We will contend that this cover-up was plainly visible to anyone wishing to acquaint themselves with the facts and the probabilities.
We will argue that magistrate De Villiers, in averting his gaze from the truth, acted disgracefully. He disgraced the legal profession and his judicial office. Regrettably, your Lordship, this is not the only example where an apartheid-era court has acted in such a manner. Indeed examples abound.
The inquest courts in the Steve Biko and Neil Aggett matters are examples where judicial officers readily accepted police versions, even when they smacked of cover-ups.
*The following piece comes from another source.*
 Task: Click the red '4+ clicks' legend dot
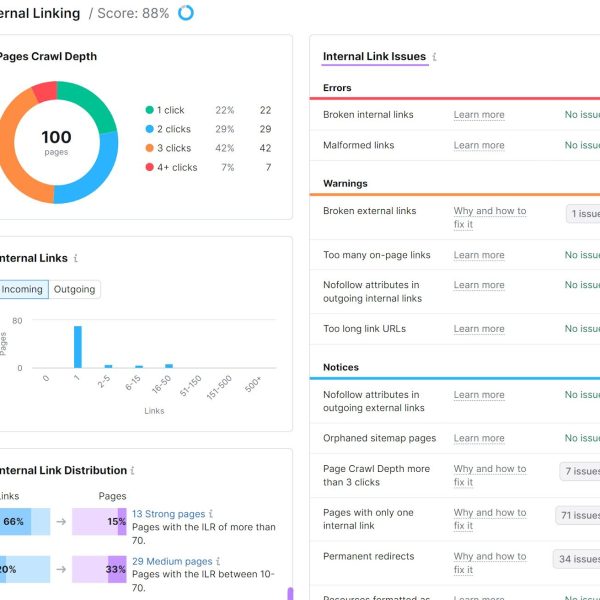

It is not just the legal profession that must hang their collective heads in shame. South Africa has largely abandoned the Timol family and so many other families of victims of apartheid-era atrocities.
Why did they have to wait 45 years for this day? Why have the promises of our constitutional compact to victims not been met? Why have virtually all the cases from the past been abandoned by the authorities?
Why did the Timol family have to move heaven and earth to get this inquest off the ground? In particular, why have the real decision makers behind police atrocities and death squads not have to face justice?
Why have pitiful reparations been handed out to apartheidera victims and why have the vast majority been excluded all together from any benefit?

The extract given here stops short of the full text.